* EXERCISE
With the pictures omitted, write out the entries that follow exactly as they stand.

== RECORDS FOR THIS TASK

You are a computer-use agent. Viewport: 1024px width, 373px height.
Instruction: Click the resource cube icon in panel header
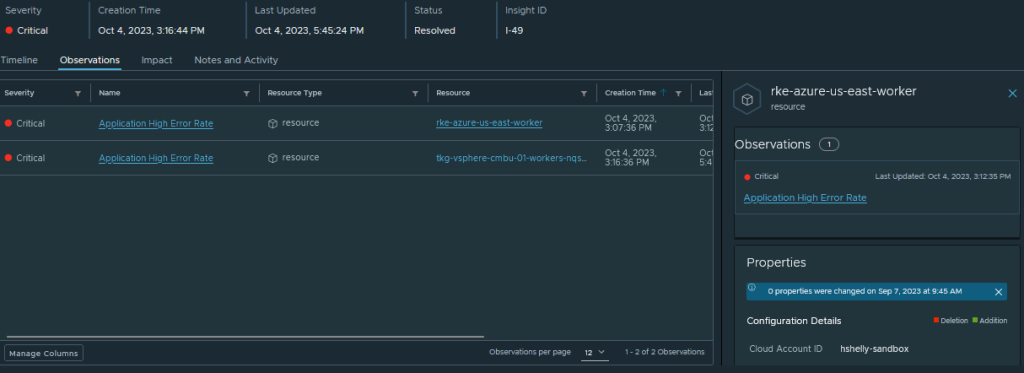tap(747, 99)
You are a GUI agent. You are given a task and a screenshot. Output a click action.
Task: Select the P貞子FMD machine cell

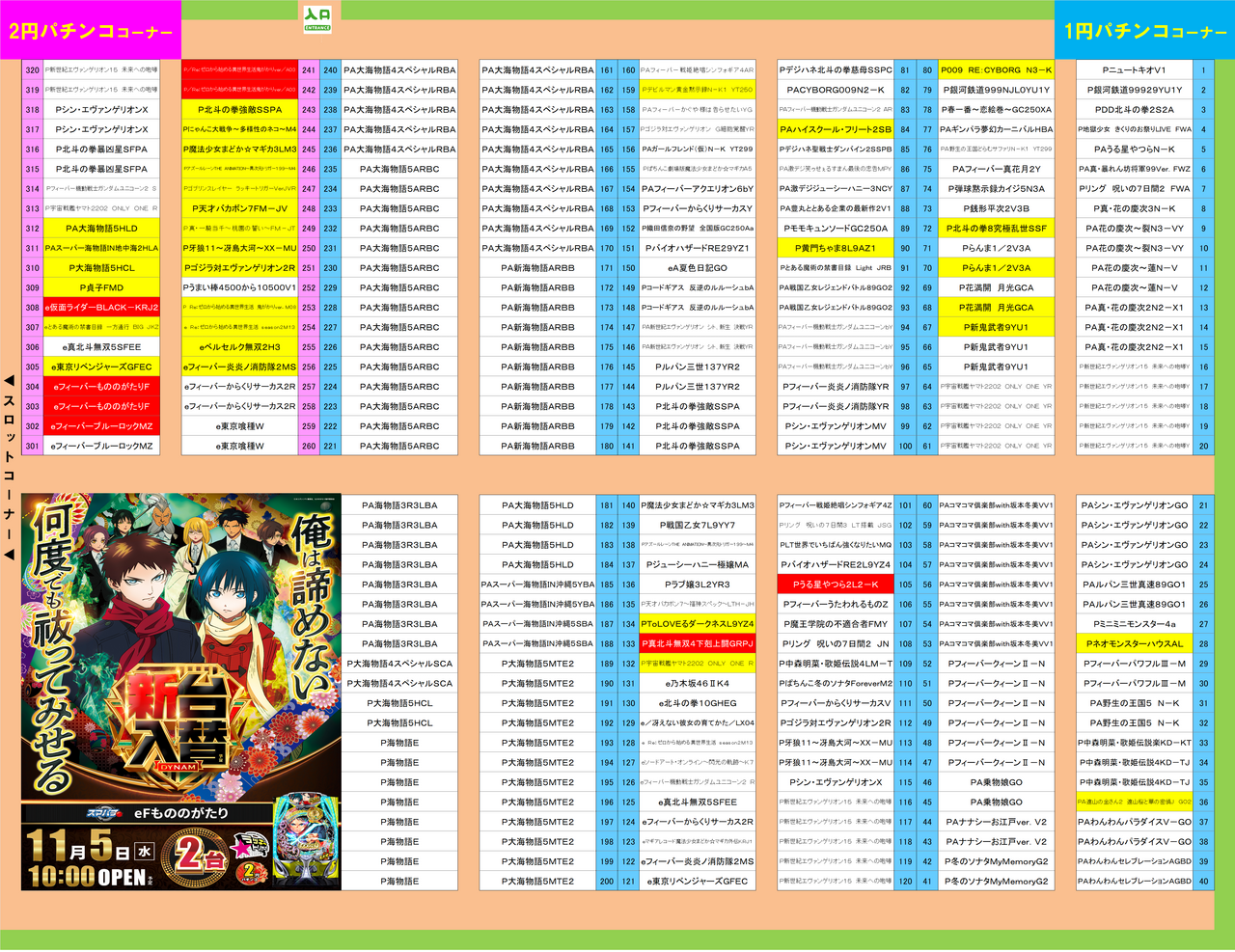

====

* EXERCISE RESPONSE
You are a computer-use agent. Viewport: 1024px width, 373px height.
Instruction: Click the resource cube icon in panel header
tap(747, 99)
You are a GUI agent. You are given a task and a screenshot. Output a click action.
Task: Select the P貞子FMD machine cell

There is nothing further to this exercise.